The coast was some twenty miles away from the city, Grik realized dazedly. They could be back home in time for tea.
They were saved.
Rosanna let out an excited string of incomprehensible squeals and chopped at the water. Grik looked around, and his heart raced as his gaze snagged on some white shape bearing down on them from the bay.
Rosanna had clearly spotted the fishing boat first, for she was lunging up and down in the water, screaming and slapping at the waves to get the sailors’ attention. Grik joined her, raising his voice in a shout and waving a blunt hand.
“Oh, Grik!” Rosanna stopped hitting the water and reached out to grab Grik’s spare hand as she spat out a mouthful of water. “We’re going to live. We made it!”
A convenient wave pushed Grik into Rosanna, close enough to maybe kiss her from sheer joy and relief.
But before he could, she yanked her hand away and turned blazing eyes on him. “I am so mad at you.”
A swell slapped Grik in the face, sea water up his nose effectively dousing his ardor. “What did I do?” he protested.
“You were going to let yourself be eaten by that monster when I begged you not to! There’s such a thing as being too brave!”
“The poison was your idea,” Grik pointed out, but he wasn’t piqued in the least; he was too enamored with her unintended compliment to care that she was scolding him.
“I never would have said it if I had known you were going to let yourself be live bait!” Rosanna spit out another bit of water and then suddenly laughed. “We got out! Paul, we made it! Paul?”
Grik looked in all directions, and was rewarded by looking face-first into an oncoming wave that slapped him with a cold, uncompromising mouthful of briny sea.He dashed the water from his eyes and squinted at his cold grey surroundings.
The soldier was nowhere to be seen.
Grik’s heart squeezed inside his chest. No, not Paul. They had to all be together. They had gotten into this as a trio, and they should have gotten out of it as a trio. Paul had tried so hard, had struggled perhaps more than the rest of them, and he had come so close to getting out. It wasn’t fair.
Grik dove beneath the surface, trying to see through the murky sea, but no shape of a body revealed itself, no glimmer of scarlet jacket. Grik looked down into the endless depths and shook his head. No. No, it couldn’t be.
He came up for air, his breath coming in fast pants as he met Rosanna’s panicked gaze. How long had they been on the surface? A minute, at most. And they had only just now realized that Paul was missing? Grik hated himself; he would never forgive his carelessness.
“Paul?” Rosanna screamed, twisting around to search the empty sea. “Where are you, Paul?”
Grik swallowed and felt his eyes burn. The salt wasn’t only from the water.

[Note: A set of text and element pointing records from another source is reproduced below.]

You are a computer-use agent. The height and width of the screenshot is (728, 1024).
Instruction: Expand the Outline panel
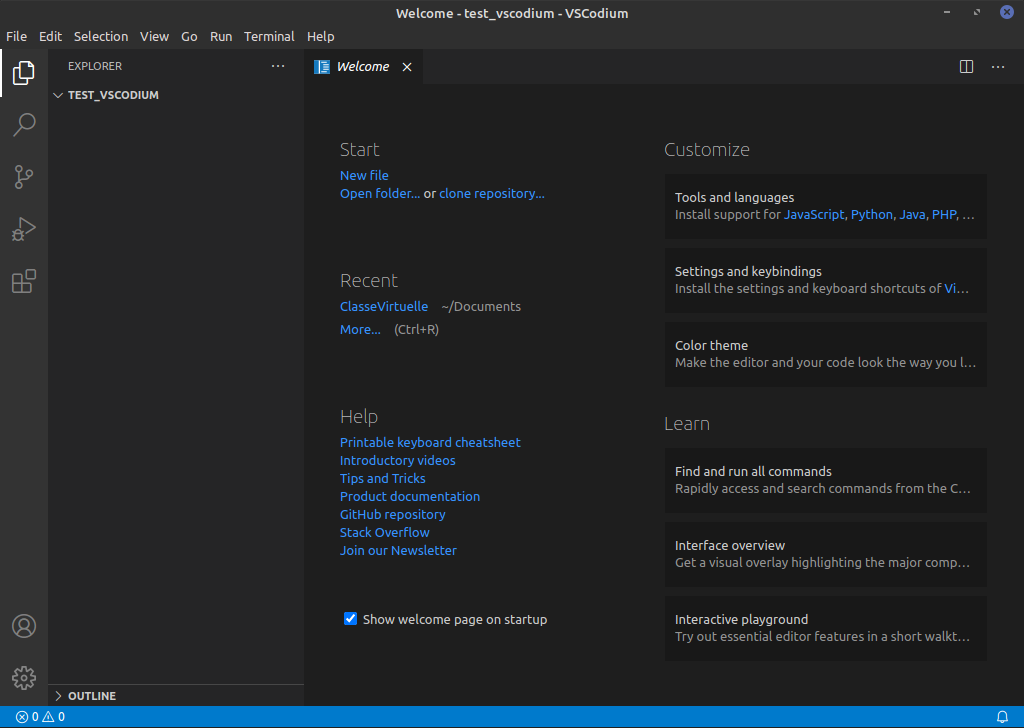pyautogui.click(x=59, y=696)
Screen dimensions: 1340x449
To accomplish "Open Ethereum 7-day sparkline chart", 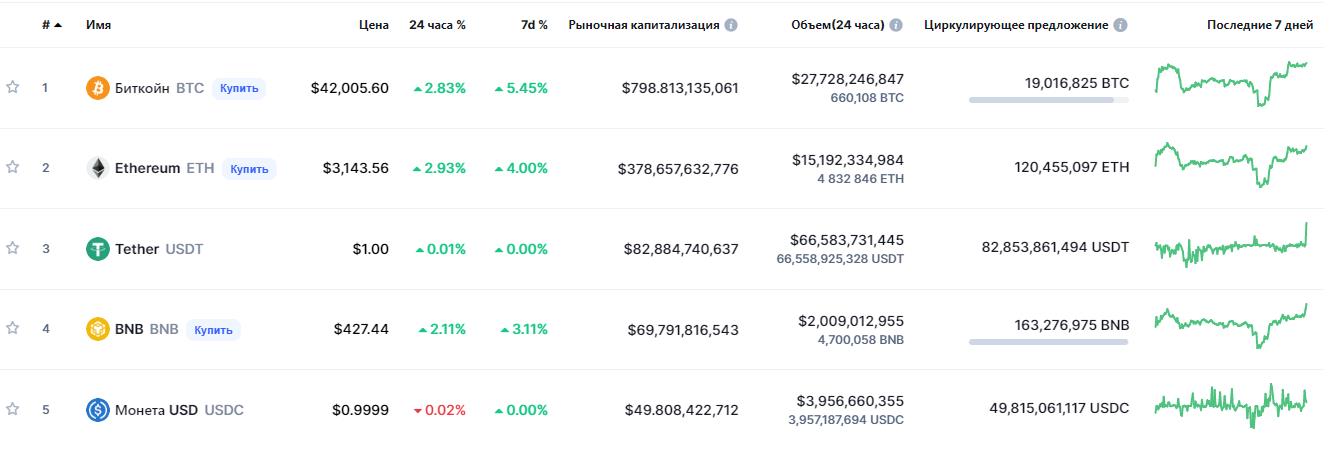I will 1231,165.
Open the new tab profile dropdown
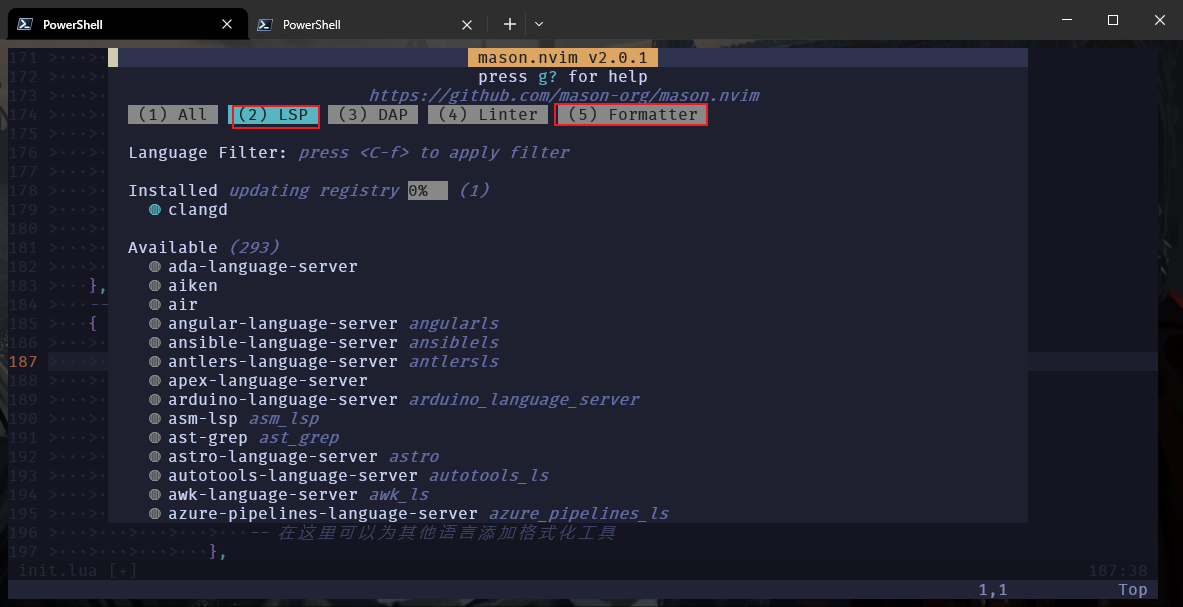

Something cold and hard suddenly seized his ankle.
Grik’s pulse exploded.
The kraken! Somehow it had followed them out to sea!
“Swim for the boat!” Grik squeaked to Rosanna before he went under.

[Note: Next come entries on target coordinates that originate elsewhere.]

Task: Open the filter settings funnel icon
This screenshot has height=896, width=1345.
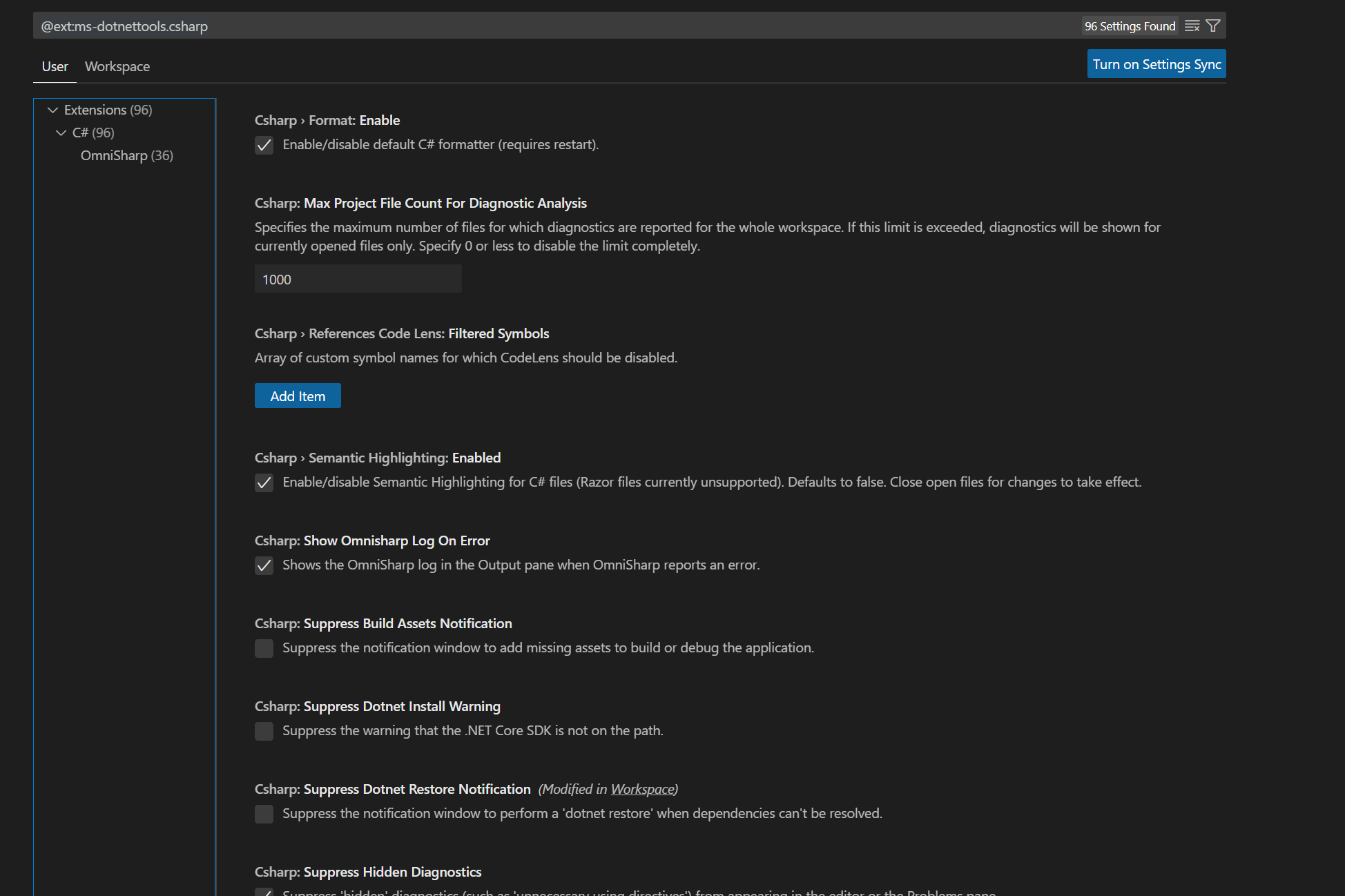Action: pos(1216,26)
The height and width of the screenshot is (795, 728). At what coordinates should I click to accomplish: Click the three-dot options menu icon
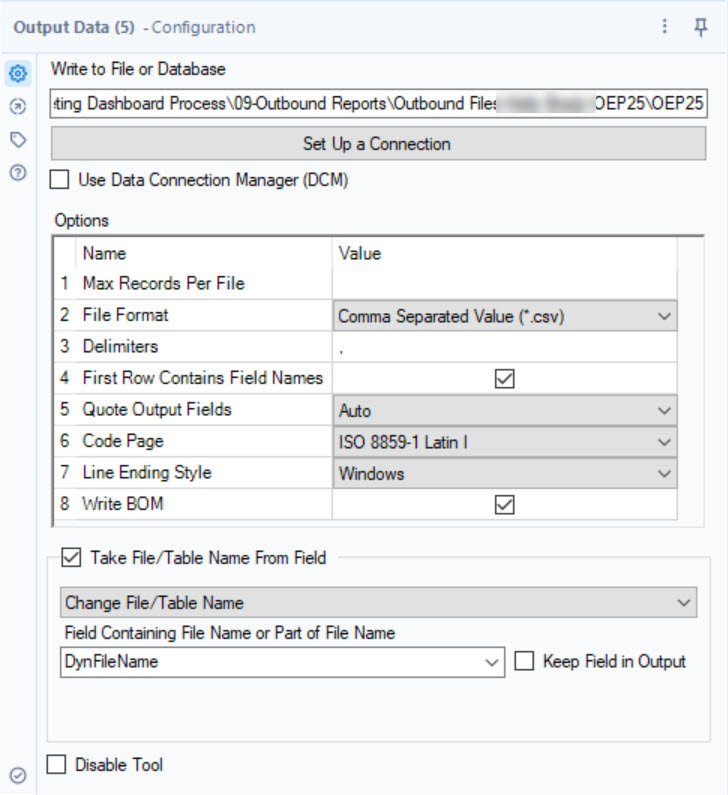pos(665,27)
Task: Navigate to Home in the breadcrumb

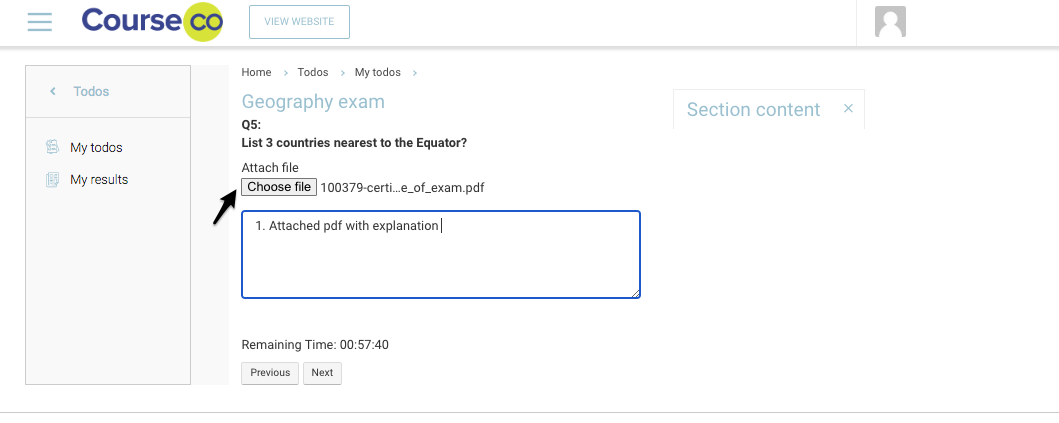Action: [x=256, y=72]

Dark water slid over his head, and his vision filled with a burst of white bubbles as a muffled stream of panicked air escaped him. He twisted around, his hands clenched into fists to face the thing that had seized him. He was determined to fight this monster till his last breath so that Rosanna could get away. He wouldn’t lose both Paul and Rosanna.

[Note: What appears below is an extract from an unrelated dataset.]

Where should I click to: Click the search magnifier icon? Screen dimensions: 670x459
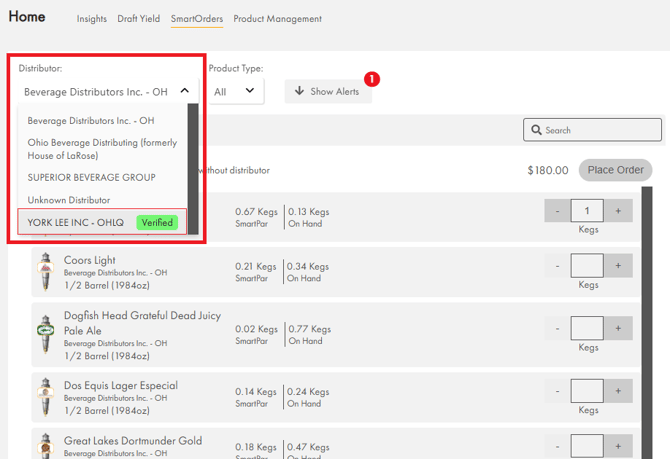[537, 130]
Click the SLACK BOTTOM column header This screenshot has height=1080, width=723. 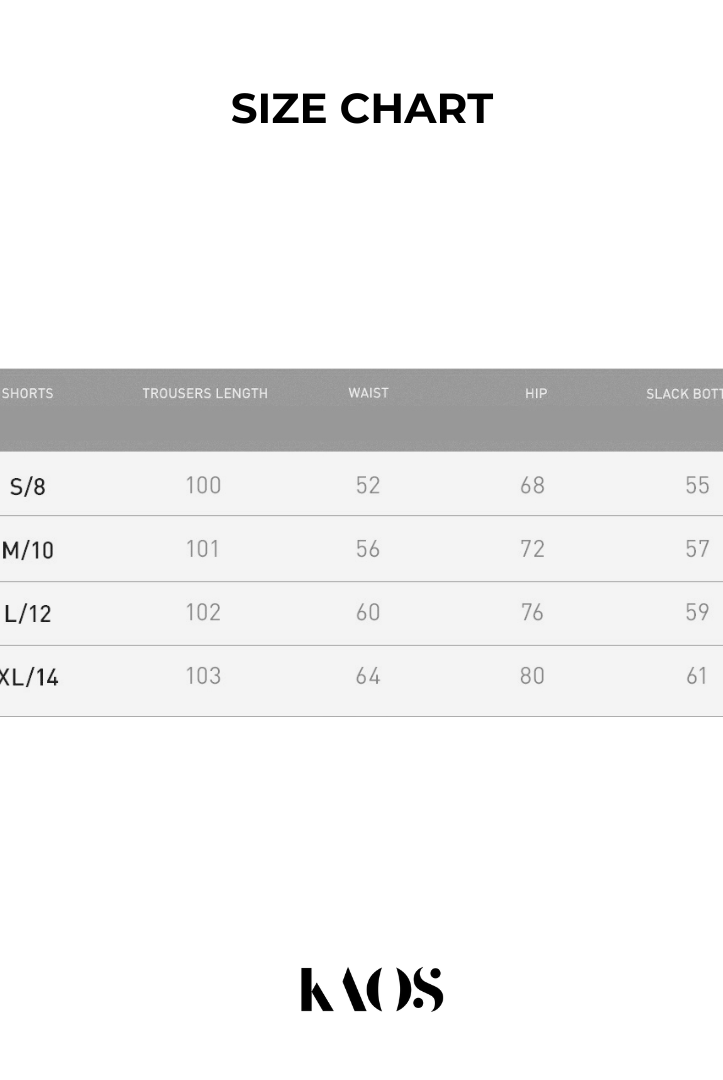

His swollen eyes strained through the dark water as he reached down to struggle with the thing grasping at him. And then he realized that he wasn’t holding a tentacle. He was holding a hand.
A blur of white face looked up at him through the murk.
It was Paul.
There was a swish of movement beside Grik. Rosanna had not swum away; she had dived and kicked over to help free Grik from whatever had grabbed him. The goblin heard her garbled gasp as she saw what was really beneath them.
Rosanna and Grik reached down and grabbed Paul under the arms. Together, the three of them kicked towards the surface and the light.